Eventually she decided she’d better eat something but, as usual, she had nothing in. Listlessly she traipsed to the corner shop and uninterestedly picked up some things. But as she
went to pay she was drawn to look at the paltry items languishing in the bottom of her basket. A frozen lasagne. Serves one. A single apple. The smallest carton of milk in existence. How pathetic. What a massive advertisement that she was alone. How the checkout man would pity her.

Angrily, she heaved up a two-kilo bag of mucky potatoes and threw it in the basket, nearly dislocating her shoulder and stretching her arm to twice its length. There! That’d teach people to think she didn’t have a bloke. No single person would buy a two-kilo sack of potatoes.
Especially
ones still covered in earth. They were the preserve of mothers – standing at the sink, their knuckles chapped, scrubbing the dirt off with a nailbrush, before boiling a huge big pot of them for their demanding family.

High colour on her cheeks, Katherine smiled challengingly at the assistant. See. I’m a real person. But he didn’t even make eye-contact with her. Then she lugged the spuds home, wondering what on earth she was going to do with them.

She ate her lasagne, her apple, and had a cup of tea, but the evening was long and she was agitated by its emptiness.

She ran herself a Philosophy bath, choosing the ‘I know’ bottle because the label promised ‘self-worth, confidence, empowerment and a sense of achievement’. Then she went to bed and, for the first time in ages, she noticed she was alone.

Never mind, she thought. I’ve always got my television. She picked up her beloved remote control, determined to find something to lull her to sleep. Who needs a man when you’ve got Sky Movies?

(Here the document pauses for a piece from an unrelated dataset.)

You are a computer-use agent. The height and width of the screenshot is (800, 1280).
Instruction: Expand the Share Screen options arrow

But she found herself wondering what Joe would be like in bed. What he would look like naked. What it would feel like to circle her hands over his pearly-beautiful skin, to feel the
muscles in his back. Despite all his boyish friendliness, he was sexy, Katherine conceded miserably. When he had been actively pursuing her, she wouldn’t let herself think about how attractive he was. Only now that he was probably no longer available was it safe to.

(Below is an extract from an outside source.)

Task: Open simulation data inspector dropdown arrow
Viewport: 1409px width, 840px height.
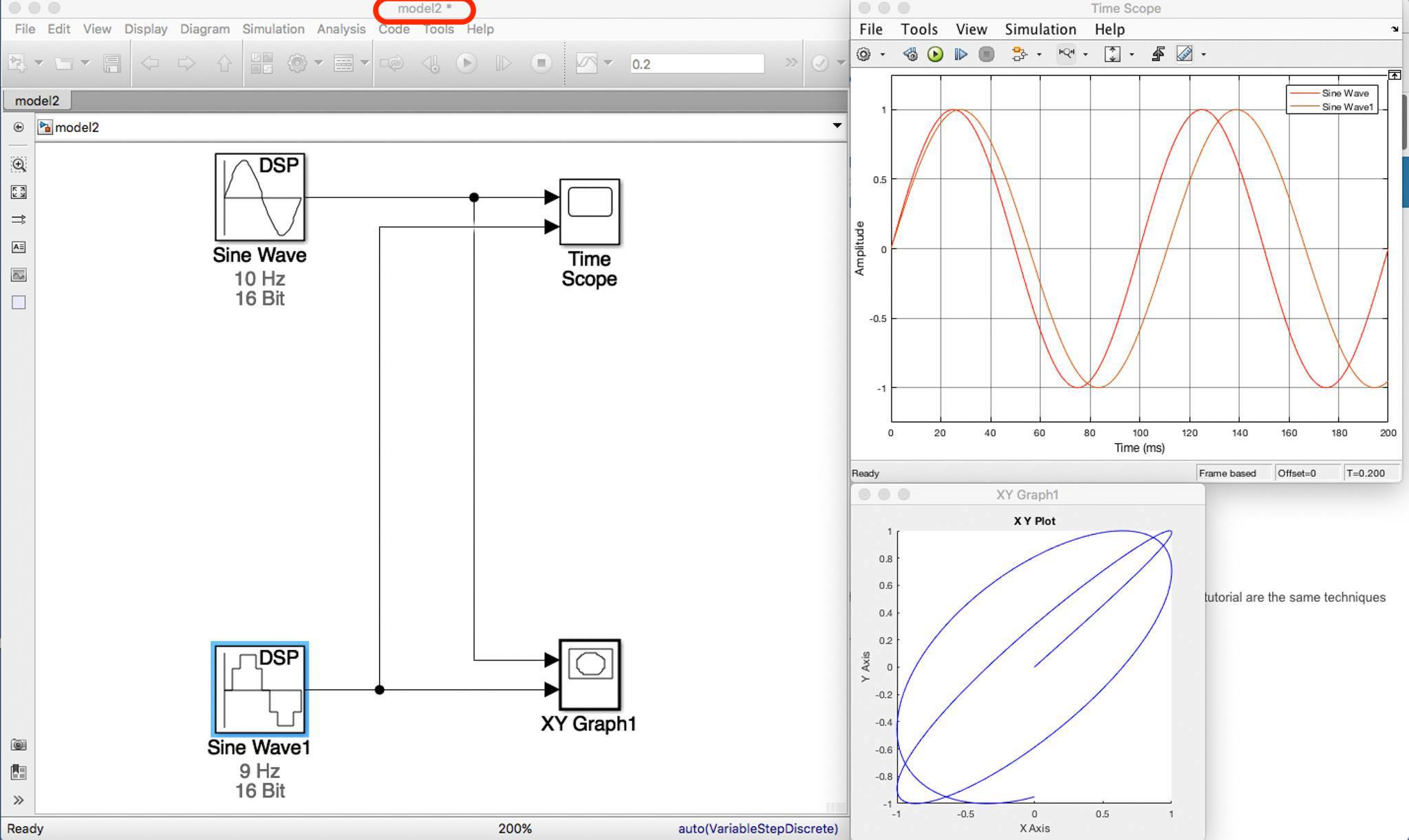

At four in the morning she bumped awake and found herself cuddling the remote. Foreboding hung over her and it took a few seconds to identify exactly what it was. Then she remembered. Joe going out. Angie going too. In a flash she realized that he could be in bed with her right now.
Right now
. Somewhere across town, Joe Roth could be in bed, his arm around a naked woman. Katherine had fallen into the trap of thinking that she should be that woman. That his ardour belonged solely to her.

Flat on her back, she looked anxiously at the ceiling. It was a long time since she’d had interrupted sleep, and she didn’t like what it meant. Old, old feelings were upon her, twisting and tormenting her.